By default, SpamAssassin 3.0.0's spamd uses preforking, and starts
5 servers.  So we have:

    10 MB shared per process
    20 MB unshared x 5
    = 110 MB used by all processes

In addition, something that's become clear, is that linux (and possibly other
OSes) will schedule each of the preforked servers to service an incoming
accept() call, *in turn*.  Even if some of those are swapped out.

Now, let's say you're running that on a server with 90 MB of free RAM.  At
least one or two of those servers will have to be swapped out to fit them all
in.  Once a sufficient number of requests arrive -- even under low load -- that
server will be re-swapped in, and another swapped out every 5 requests... in
other words, creating swap load.

What I'm proposing to do is to adopt the Apache preforking algorithm.
This will mean:

- instead of the requests being distributed across all servers equally,
  most requests are delivered to the first idle server (sorted by PID).
  So, in other words a small number of the running servers will handle
  most of the requests under normal load.  This will reduce swapping,
  since the inactive servers stay inactive, and therefore swapped out
  until they're needed.

  I think this is the main fix that'll improve response time and cut
  swapping.

- the number of servers running will no longer be simply == max-children;
  instead, it'll scale from (1 .. max-children) based on how busy the
  server is, using a min-idle-children and max-idle-children pair
  of settings.  in other words, under low load, server children
  are killed off; under high load, new servers are forked in advance
  to deal with more simultaneous requests.

  This is implemented, and *seems* to work well, although it could do
  with testing under variable loads.

- the master process serialises all accept() calls.  The parent spamd
  entirely controls when, and if, a child accepts a new connection, and
  which child does so.

  This is required to implement "lowest-PID idle child accepts", and --
  surprisingly -- has very little effect on throughput in my testing;
  in a simple speed test using about 100 messages, I get these figures:

  3.0: 10.819 8.441 9.419 8.865 9.704 = 47.248/5 =  9.45
  new: 9.851 9.277 9.759              = 28.887/3 =  9.63

  that's 9.45 messages/sec with the 3.0 code, 9.63 m/s with the new
  preforking algorithm.  however, I think there's actually a small
  slowdown in fact, compared to non-preforking, based on this:

  rrn: 10.240 9.393 9.339 10.033      = 39.005/3 =  9.75

  the methodology used to generate these, btw, are just: start spamd, and do
  "for mail in [100-message corpus] ; do spamc < $mail ; done", in other words
  send 1 message through, each time, in sequence.
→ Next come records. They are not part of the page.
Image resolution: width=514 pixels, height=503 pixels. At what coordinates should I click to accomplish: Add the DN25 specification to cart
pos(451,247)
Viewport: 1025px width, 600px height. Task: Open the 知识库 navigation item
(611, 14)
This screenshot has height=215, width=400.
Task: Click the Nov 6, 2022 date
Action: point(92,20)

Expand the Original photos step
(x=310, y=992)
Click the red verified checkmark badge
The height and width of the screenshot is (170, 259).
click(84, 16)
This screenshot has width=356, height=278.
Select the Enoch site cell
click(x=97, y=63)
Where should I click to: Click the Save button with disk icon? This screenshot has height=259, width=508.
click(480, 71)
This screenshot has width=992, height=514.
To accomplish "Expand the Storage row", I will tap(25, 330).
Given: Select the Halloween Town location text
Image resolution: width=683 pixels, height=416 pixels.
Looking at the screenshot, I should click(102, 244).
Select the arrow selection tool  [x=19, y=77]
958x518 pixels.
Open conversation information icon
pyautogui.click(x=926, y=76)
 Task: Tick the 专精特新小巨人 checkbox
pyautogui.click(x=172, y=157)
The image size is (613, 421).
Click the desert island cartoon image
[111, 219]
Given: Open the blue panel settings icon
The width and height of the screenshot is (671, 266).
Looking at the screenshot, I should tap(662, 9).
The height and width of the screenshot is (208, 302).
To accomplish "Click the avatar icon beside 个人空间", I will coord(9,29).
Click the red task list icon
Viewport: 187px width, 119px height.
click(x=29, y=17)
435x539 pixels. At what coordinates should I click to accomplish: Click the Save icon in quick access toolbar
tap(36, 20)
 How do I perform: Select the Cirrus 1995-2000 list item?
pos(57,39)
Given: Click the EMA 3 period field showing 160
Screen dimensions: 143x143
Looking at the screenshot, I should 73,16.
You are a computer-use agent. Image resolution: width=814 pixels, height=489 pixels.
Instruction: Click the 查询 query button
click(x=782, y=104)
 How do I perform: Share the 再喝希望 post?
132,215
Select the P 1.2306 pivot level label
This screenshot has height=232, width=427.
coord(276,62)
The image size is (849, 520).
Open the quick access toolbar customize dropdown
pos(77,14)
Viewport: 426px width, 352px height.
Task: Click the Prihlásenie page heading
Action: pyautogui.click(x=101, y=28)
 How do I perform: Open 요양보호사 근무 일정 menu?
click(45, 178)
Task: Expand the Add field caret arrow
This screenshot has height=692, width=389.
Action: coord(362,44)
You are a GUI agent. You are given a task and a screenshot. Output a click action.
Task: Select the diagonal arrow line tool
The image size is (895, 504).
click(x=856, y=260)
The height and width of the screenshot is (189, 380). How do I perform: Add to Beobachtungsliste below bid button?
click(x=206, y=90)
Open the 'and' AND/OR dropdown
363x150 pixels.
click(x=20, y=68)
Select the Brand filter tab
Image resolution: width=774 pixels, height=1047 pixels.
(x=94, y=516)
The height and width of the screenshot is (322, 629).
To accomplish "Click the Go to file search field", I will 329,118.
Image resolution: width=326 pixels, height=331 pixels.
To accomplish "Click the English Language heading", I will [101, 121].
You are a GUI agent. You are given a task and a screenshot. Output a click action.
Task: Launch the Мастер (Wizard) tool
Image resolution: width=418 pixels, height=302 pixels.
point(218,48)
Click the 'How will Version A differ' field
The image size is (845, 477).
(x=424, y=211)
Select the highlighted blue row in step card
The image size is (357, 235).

  note the *lower* variability in the m/s figures using the new code. Even
  though my machine has 1Gb of RAM, the re-use of the same spamd child
  processes seems to increase the predictability of scan times, even without
  swapping!

- a bonus: we'll have a back-channel from the spamd children to the spamd
  parent to send messages and report stats.   this should be pretty
  damn useful ;)


So, I'll upload the current statke of the patch -- I hacked it up over the
last few days and finished it, more or less, last night.  I'd really appreciate
some people trying it out...

regarding target: 3.1.0 at least.  But the way I did it is pretty nonintrusive
-- in my opinion it could even fit into 3.0.x ;)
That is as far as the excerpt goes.